==== Task data ====
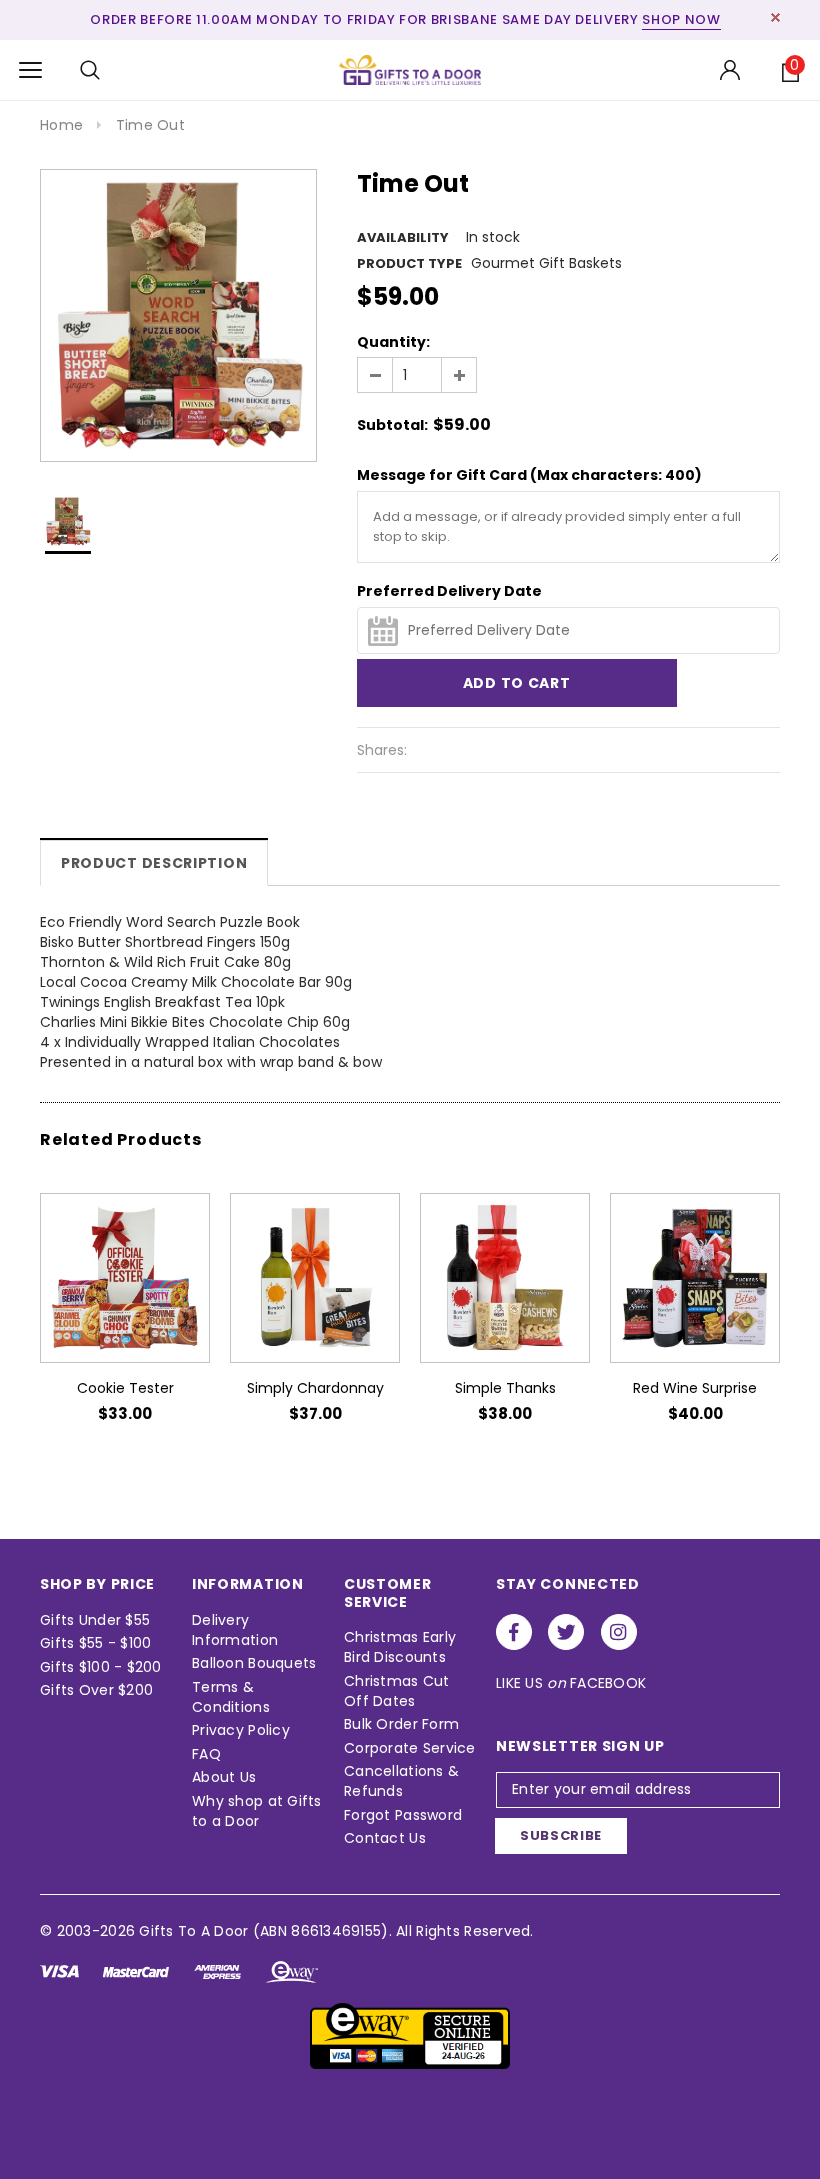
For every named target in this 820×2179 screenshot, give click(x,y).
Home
====
==== Task data ====
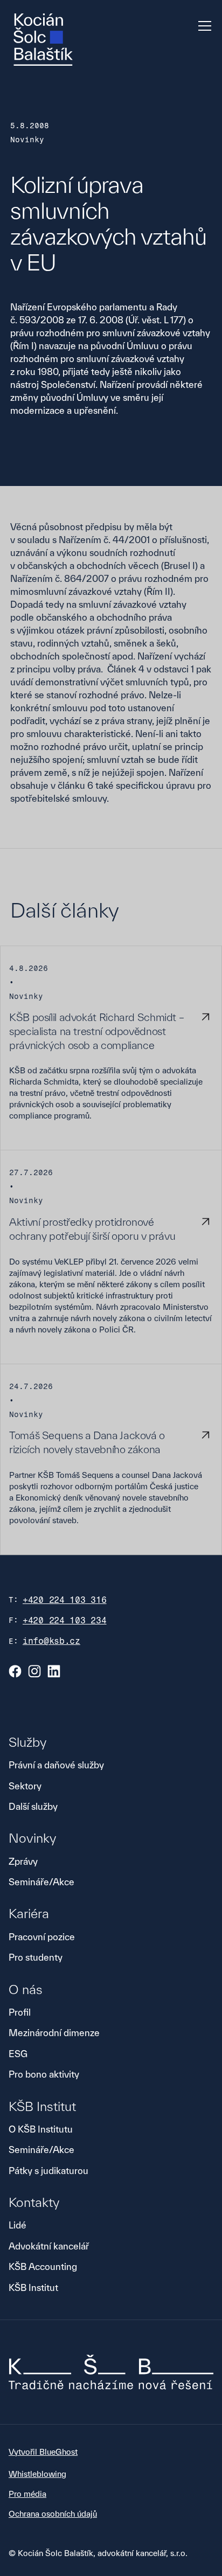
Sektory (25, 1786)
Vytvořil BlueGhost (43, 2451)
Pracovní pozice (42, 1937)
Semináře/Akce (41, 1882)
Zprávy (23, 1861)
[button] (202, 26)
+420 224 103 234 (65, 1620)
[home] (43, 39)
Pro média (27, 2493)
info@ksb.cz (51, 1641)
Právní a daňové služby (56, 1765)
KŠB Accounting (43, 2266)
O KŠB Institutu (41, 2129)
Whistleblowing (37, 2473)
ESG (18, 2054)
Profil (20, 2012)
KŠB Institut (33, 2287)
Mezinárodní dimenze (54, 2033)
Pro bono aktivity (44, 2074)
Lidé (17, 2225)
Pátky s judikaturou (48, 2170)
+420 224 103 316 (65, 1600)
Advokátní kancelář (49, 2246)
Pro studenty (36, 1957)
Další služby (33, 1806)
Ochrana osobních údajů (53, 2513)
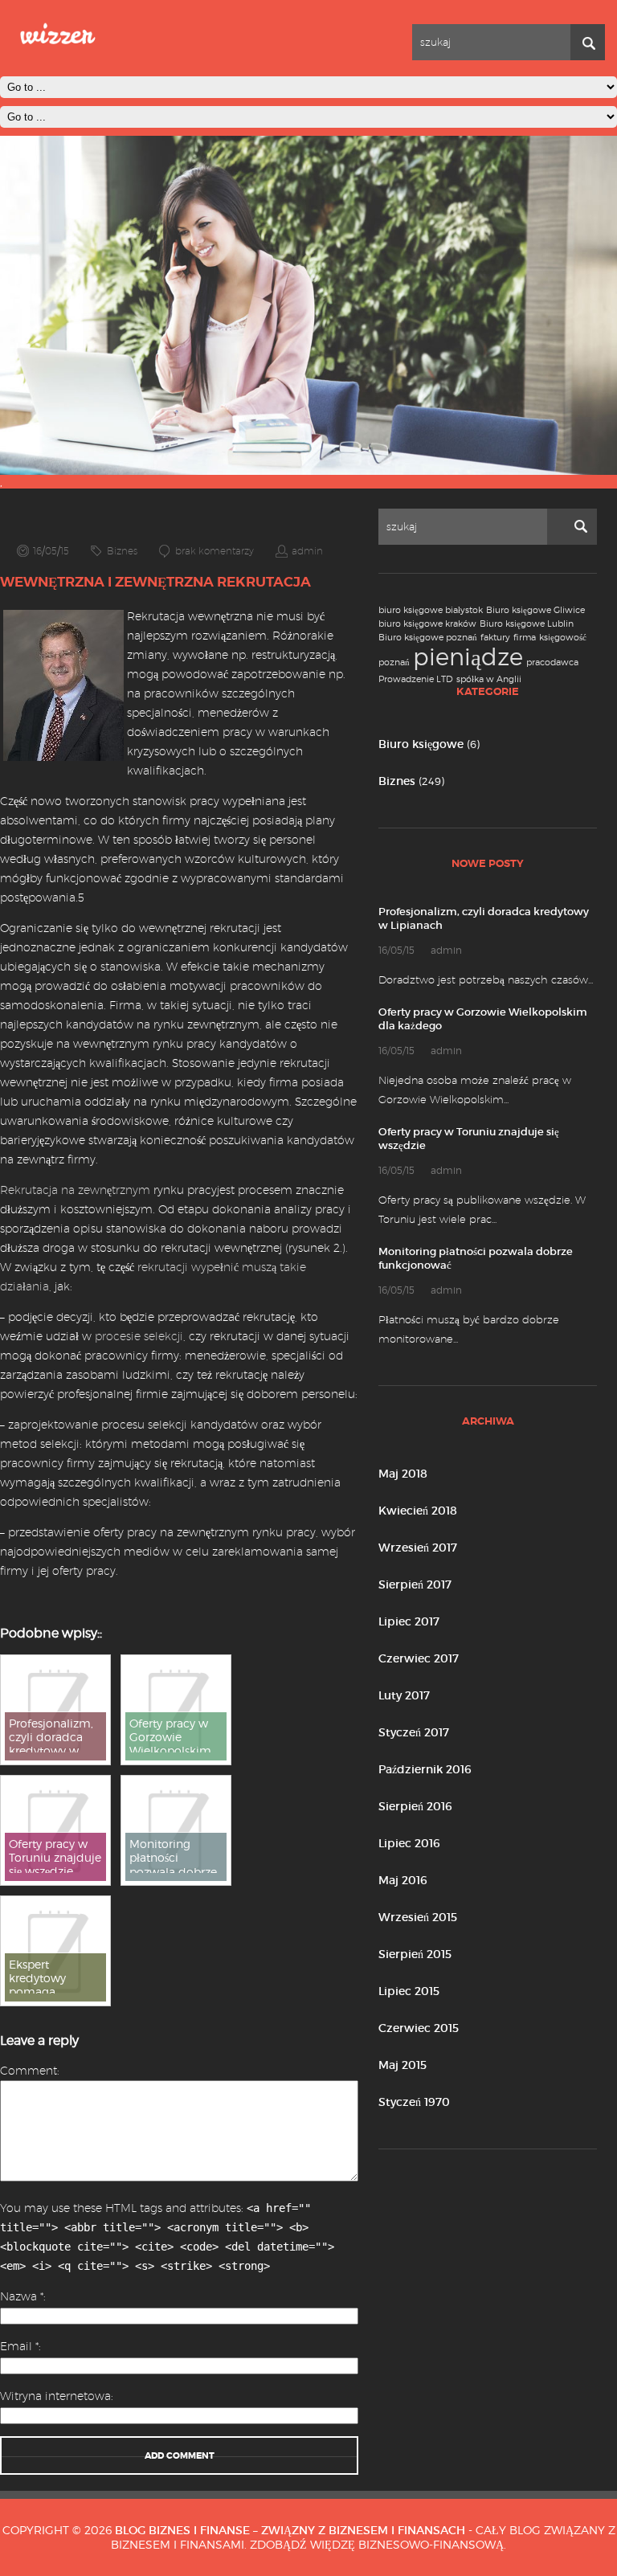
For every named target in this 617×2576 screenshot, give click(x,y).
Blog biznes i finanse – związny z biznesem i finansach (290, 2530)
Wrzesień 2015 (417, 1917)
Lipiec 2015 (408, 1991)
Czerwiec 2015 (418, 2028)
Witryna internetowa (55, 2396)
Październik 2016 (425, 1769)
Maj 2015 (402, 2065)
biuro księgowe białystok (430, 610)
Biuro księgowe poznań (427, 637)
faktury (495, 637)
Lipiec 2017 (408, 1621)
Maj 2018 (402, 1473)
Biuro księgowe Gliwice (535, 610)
====
Brief —
Check each line of the material for the word "named". Copy the ones that have it.

Answer to this task —
For every named target in this 820×2179 screenshot, give click(x,y).
For every named target in this 617×2576 screenshot, give click(x,y).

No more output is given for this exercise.